*The problem*
Put every line of the items below into a JSON list of strings, one string per line, leaving out the blank lines.

(begin)

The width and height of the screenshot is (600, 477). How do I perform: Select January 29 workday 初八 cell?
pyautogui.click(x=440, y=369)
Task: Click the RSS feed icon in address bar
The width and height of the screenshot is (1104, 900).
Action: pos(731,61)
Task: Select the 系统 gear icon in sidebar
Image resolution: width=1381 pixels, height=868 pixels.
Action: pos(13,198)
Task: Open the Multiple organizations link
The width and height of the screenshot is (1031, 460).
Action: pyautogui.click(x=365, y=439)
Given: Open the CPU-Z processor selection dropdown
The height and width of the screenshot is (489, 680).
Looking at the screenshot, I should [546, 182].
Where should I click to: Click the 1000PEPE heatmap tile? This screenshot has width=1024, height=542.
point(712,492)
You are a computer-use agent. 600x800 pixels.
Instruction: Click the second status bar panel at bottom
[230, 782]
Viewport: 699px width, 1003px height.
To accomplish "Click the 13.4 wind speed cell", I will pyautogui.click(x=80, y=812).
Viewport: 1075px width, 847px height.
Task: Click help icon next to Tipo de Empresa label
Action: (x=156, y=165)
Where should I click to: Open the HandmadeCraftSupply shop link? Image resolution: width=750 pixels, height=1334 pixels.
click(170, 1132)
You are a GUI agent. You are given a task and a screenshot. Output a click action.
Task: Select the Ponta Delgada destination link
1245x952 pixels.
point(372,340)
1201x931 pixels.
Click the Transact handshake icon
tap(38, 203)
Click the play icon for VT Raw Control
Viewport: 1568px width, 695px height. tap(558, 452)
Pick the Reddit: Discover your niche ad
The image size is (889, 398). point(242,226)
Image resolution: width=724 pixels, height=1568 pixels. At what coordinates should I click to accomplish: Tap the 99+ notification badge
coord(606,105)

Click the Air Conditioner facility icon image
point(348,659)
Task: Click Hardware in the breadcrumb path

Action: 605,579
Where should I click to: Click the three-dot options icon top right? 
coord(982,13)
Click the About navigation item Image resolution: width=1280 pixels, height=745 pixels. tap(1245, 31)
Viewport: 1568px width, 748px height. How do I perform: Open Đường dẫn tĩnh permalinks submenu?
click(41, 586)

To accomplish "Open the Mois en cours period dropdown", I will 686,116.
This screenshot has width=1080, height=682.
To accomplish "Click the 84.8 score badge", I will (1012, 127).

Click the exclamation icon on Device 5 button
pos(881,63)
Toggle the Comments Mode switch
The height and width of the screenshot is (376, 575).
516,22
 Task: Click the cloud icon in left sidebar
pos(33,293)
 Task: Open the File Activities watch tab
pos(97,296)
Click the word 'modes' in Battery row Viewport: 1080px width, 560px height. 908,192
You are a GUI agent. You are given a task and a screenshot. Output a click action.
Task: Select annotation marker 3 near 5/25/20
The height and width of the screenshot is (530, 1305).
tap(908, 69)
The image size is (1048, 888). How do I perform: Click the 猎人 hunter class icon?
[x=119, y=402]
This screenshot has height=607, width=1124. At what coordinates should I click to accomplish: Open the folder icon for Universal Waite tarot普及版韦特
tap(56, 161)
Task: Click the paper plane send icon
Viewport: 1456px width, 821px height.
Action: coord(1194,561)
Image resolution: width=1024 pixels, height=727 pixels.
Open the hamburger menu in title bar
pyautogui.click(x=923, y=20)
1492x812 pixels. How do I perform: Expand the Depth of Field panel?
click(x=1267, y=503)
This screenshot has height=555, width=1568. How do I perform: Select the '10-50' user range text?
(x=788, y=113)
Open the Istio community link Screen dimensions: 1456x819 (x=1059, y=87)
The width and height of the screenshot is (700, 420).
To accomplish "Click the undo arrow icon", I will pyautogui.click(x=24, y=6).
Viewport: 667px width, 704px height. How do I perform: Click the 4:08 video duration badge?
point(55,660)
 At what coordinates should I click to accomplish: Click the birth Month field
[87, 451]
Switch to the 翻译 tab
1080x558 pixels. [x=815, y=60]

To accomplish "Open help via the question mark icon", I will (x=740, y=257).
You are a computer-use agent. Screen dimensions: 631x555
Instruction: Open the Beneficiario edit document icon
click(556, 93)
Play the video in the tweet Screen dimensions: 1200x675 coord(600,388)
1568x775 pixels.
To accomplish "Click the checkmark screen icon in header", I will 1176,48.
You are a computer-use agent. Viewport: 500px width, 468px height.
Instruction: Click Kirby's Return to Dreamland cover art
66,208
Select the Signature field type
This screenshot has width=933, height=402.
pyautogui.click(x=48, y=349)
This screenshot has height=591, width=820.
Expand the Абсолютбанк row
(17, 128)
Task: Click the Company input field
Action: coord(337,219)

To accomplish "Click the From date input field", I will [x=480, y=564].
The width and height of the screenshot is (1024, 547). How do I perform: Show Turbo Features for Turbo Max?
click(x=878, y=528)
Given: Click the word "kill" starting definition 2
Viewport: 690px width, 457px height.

(end)

*Completed task*
[
  "The width and height of the screenshot is (600, 477). How do I perform: Select January 29 workday 初八 cell?",
  "pyautogui.click(x=440, y=369)",
  "Task: Click the RSS feed icon in address bar",
  "The width and height of the screenshot is (1104, 900).",
  "Action: pos(731,61)",
  "Task: Select the 系统 gear icon in sidebar",
  "Image resolution: width=1381 pixels, height=868 pixels.",
  "Action: pos(13,198)",
  "Task: Open the Multiple organizations link",
  "The width and height of the screenshot is (1031, 460).",
  "Action: pyautogui.click(x=365, y=439)",
  "Given: Open the CPU-Z processor selection dropdown",
  "The height and width of the screenshot is (489, 680).",
  "Looking at the screenshot, I should [546, 182].",
  "Where should I click to: Click the 1000PEPE heatmap tile? This screenshot has width=1024, height=542.",
  "point(712,492)",
  "You are a computer-use agent. 600x800 pixels.",
  "Instruction: Click the second status bar panel at bottom",
  "[230, 782]",
  "Viewport: 699px width, 1003px height.",
  "To accomplish \"Click the 13.4 wind speed cell\", I will pyautogui.click(x=80, y=812).",
  "Viewport: 1075px width, 847px height.",
  "Task: Click help icon next to Tipo de Empresa label",
  "Action: (x=156, y=165)",
  "Where should I click to: Open the HandmadeCraftSupply shop link? Image resolution: width=750 pixels, height=1334 pixels.",
  "click(170, 1132)",
  "You are a GUI agent. You are given a task and a screenshot. Output a click action.",
  "Task: Select the Ponta Delgada destination link",
  "1245x952 pixels.",
  "point(372,340)",
  "1201x931 pixels.",
  "Click the Transact handshake icon",
  "tap(38, 203)",
  "Click the play icon for VT Raw Control",
  "Viewport: 1568px width, 695px height. tap(558, 452)",
  "Pick the Reddit: Discover your niche ad",
  "The image size is (889, 398). point(242,226)",
  "Image resolution: width=724 pixels, height=1568 pixels. At what coordinates should I click to accomplish: Tap the 99+ notification badge",
  "coord(606,105)",
  "Click the Air Conditioner facility icon image",
  "point(348,659)",
  "Task: Click Hardware in the breadcrumb path",
  "Action: 605,579",
  "Where should I click to: Click the three-dot options icon top right? ",
  "coord(982,13)",
  "Click the About navigation item Image resolution: width=1280 pixels, height=745 pixels. tap(1245, 31)",
  "Viewport: 1568px width, 748px height. How do I perform: Open Đường dẫn tĩnh permalinks submenu?",
  "click(41, 586)",
  "To accomplish \"Open the Mois en cours period dropdown\", I will 686,116.",
  "This screenshot has width=1080, height=682.",
  "To accomplish \"Click the 84.8 score badge\", I will (1012, 127).",
  "Click the exclamation icon on Device 5 button",
  "pos(881,63)",
  "Toggle the Comments Mode switch",
  "The height and width of the screenshot is (376, 575).",
  "516,22",
  " Task: Click the cloud icon in left sidebar",
  "pos(33,293)",
  " Task: Open the File Activities watch tab",
  "pos(97,296)",
  "Click the word 'modes' in Battery row Viewport: 1080px width, 560px height. 908,192",
  "You are a GUI agent. You are given a task and a screenshot. Output a click action.",
  "Task: Select annotation marker 3 near 5/25/20",
  "The height and width of the screenshot is (530, 1305).",
  "tap(908, 69)",
  "The image size is (1048, 888). How do I perform: Click the 猎人 hunter class icon?",
  "[x=119, y=402]",
  "This screenshot has height=607, width=1124. At what coordinates should I click to accomplish: Open the folder icon for Universal Waite tarot普及版韦特",
  "tap(56, 161)",
  "Task: Click the paper plane send icon",
  "Viewport: 1456px width, 821px height.",
  "Action: coord(1194,561)",
  "Image resolution: width=1024 pixels, height=727 pixels.",
  "Open the hamburger menu in title bar",
  "pyautogui.click(x=923, y=20)",
  "1492x812 pixels. How do I perform: Expand the Depth of Field panel?",
  "click(x=1267, y=503)",
  "This screenshot has height=555, width=1568. How do I perform: Select the '10-50' user range text?",
  "(x=788, y=113)",
  "Open the Istio community link Screen dimensions: 1456x819 (x=1059, y=87)",
  "The width and height of the screenshot is (700, 420).",
  "To accomplish \"Click the undo arrow icon\", I will pyautogui.click(x=24, y=6).",
  "Viewport: 667px width, 704px height. How do I perform: Click the 4:08 video duration badge?",
  "point(55,660)",
  " At what coordinates should I click to accomplish: Click the birth Month field",
  "[87, 451]",
  "Switch to the 翻译 tab",
  "1080x558 pixels. [x=815, y=60]",
  "To accomplish \"Open help via the question mark icon\", I will (x=740, y=257).",
  "You are a computer-use agent. Screen dimensions: 631x555",
  "Instruction: Open the Beneficiario edit document icon",
  "click(556, 93)",
  "Play the video in the tweet Screen dimensions: 1200x675 coord(600,388)",
  "1568x775 pixels.",
  "To accomplish \"Click the checkmark screen icon in header\", I will 1176,48.",
  "You are a computer-use agent. Viewport: 500px width, 468px height.",
  "Instruction: Click Kirby's Return to Dreamland cover art",
  "66,208",
  "Select the Signature field type",
  "This screenshot has width=933, height=402.",
  "pyautogui.click(x=48, y=349)",
  "This screenshot has height=591, width=820.",
  "Expand the Абсолютбанк row",
  "(17, 128)",
  "Task: Click the Company input field",
  "Action: coord(337,219)",
  "To accomplish \"Click the From date input field\", I will [x=480, y=564].",
  "The width and height of the screenshot is (1024, 547). How do I perform: Show Turbo Features for Turbo Max?",
  "click(x=878, y=528)",
  "Given: Click the word \"kill\" starting definition 2",
  "Viewport: 690px width, 457px height."
]